El cambio climático genera transformaciones naturales irreversibles e irreparables. La desaparición de la biodiversidad, por el crecimiento de las fronteras productivas, no se puede revertir. En los países andinos desaparecen los glaciares y demás fuentes de agua, como producto del aumento de la temperatura planetaria.
Los países ricos tienen una deuda ecológica o climática con los países del sur. El reconocimiento de la deuda ecológica, por la acumulación de gases de efecto invernadero, permitiría determinar la responsabilidad histórica de los países ricos del norte. Este tema de la deuda ecológica ha pasado de la sociedad civil a los discursos de algunos cancilleres y de presidentes, pero no se hace operativo.
Los fondos provenientes del pago de la deuda ecológica histórica podrían dirigirse a la conservación de los bosques, los manglares, las fuentes de agua y la biodiversidad; a la adaptación de ecosistemas y grupos humanos vulnerables, como los del Ecuador, y a la transición energética para evitar la emisión de gases de efecto invernadero. Los países del sur somos, por tanto, acreedores de la deuda ecológica. Nos deben un aire y un planeta limpio.

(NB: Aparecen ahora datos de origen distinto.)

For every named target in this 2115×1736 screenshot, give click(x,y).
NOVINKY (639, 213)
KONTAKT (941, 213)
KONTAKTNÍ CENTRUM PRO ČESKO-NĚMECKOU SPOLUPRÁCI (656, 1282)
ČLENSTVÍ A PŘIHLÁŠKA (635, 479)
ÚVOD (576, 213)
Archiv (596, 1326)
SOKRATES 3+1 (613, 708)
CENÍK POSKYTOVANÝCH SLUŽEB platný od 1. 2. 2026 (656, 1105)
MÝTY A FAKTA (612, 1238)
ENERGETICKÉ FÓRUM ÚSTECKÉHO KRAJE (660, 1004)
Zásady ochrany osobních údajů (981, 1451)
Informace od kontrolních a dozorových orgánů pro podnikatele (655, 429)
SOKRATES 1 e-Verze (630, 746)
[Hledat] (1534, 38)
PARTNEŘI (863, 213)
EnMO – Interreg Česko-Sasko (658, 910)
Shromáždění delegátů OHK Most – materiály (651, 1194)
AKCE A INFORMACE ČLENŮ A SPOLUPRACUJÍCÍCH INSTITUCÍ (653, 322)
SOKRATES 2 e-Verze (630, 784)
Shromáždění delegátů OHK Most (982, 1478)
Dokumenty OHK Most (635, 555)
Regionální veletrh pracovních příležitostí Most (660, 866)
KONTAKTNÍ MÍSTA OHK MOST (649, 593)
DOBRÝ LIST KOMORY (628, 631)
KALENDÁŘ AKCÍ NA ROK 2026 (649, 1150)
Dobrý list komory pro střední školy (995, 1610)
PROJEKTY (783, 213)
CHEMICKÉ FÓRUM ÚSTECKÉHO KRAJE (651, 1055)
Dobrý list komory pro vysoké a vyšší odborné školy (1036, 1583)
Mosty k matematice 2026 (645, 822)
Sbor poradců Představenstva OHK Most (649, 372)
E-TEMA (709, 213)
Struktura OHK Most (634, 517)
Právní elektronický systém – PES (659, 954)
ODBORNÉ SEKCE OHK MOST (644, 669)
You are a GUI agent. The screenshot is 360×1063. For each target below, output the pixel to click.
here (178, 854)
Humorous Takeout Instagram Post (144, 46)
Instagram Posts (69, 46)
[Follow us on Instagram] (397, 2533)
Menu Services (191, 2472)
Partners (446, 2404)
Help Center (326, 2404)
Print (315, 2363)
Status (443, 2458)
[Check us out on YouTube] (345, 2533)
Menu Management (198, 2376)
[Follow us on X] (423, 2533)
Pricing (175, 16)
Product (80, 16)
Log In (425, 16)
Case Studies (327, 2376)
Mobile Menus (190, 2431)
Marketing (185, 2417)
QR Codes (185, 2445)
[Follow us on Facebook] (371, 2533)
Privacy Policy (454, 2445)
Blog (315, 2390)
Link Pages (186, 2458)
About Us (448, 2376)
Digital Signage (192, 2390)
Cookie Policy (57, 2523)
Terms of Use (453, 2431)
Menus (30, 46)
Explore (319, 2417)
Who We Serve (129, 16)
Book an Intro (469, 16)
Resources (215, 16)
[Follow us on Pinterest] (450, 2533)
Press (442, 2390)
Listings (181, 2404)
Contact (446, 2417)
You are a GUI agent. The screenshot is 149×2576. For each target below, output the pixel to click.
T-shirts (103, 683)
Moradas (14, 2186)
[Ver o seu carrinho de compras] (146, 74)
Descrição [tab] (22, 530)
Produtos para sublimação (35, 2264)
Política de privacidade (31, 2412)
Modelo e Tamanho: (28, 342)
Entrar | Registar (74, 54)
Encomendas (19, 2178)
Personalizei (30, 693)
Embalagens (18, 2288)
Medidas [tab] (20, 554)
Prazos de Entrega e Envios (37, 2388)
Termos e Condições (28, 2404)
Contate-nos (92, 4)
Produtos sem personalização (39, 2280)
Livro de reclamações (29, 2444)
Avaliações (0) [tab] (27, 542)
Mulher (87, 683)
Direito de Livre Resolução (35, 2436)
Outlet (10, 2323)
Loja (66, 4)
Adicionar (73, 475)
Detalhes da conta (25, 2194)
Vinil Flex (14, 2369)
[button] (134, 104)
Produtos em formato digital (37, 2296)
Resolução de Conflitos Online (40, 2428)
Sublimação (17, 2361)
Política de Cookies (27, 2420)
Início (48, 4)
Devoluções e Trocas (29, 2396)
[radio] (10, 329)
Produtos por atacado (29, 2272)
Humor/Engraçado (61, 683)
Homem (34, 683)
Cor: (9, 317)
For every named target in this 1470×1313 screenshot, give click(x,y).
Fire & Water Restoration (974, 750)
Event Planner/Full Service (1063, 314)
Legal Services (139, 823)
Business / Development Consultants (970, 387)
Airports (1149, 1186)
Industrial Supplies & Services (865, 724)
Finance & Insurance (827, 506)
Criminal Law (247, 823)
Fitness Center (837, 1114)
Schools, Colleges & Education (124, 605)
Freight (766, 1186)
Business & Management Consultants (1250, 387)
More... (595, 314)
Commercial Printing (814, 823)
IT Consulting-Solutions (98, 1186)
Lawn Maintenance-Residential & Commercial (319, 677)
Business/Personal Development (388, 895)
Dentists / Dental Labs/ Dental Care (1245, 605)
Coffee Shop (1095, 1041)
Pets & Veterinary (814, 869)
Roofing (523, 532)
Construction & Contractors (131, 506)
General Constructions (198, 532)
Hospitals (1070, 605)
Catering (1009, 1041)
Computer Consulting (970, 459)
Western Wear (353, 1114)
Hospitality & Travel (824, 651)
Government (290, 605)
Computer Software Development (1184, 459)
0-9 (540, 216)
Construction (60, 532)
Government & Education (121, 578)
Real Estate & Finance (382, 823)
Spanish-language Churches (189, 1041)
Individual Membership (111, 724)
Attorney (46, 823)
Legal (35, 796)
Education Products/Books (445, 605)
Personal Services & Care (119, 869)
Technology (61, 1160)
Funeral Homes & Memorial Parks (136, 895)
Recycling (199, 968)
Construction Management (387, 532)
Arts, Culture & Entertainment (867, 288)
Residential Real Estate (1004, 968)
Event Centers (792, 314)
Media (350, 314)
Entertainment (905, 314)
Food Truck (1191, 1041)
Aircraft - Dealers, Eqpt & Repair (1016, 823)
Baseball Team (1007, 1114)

No se trata de que los países ricos del norte den créditos de “adaptación” o “mitigación” a los países que no tienen responsabilidad histórica, o tienen muy poca, por el cambio climático. Mucho menos, de que esos créditos concedidos por un Fondo Verde del Banco Mundial actúen como nuevos mecanismos de endeudamiento para los países del sur. Es una cuestión ética: los países del norte deberían reconocer su responsabilidad financiera y social con las generaciones actuales y futuras. Es necesario evitar que los “ajustes ambientales” adopten la misma forma perversa que los “ajustes económicos estructurales”; no se puede permitir la misma imposición de condiciones, que se dio con el beneplácito de los gobiernos de turno y las élites económicas y políticas, por parte de las tan cuestionadas instituciones de Bretton Woods, como el Banco Mundial o el FMI. Pagar la deuda histórica es como pagar una multa justa que se revertirá en su propio beneficio: los países ricos obtendrían un mejor aire y calidad de vida a cambio de ese “pago”.
(*) Fander Falconí es coordinador del doctorado de economía de
desarrollo de Flacso–sede Ecuador.
Joan Martínez Alier es profesor de la Universidad Autónoma de Barcelona.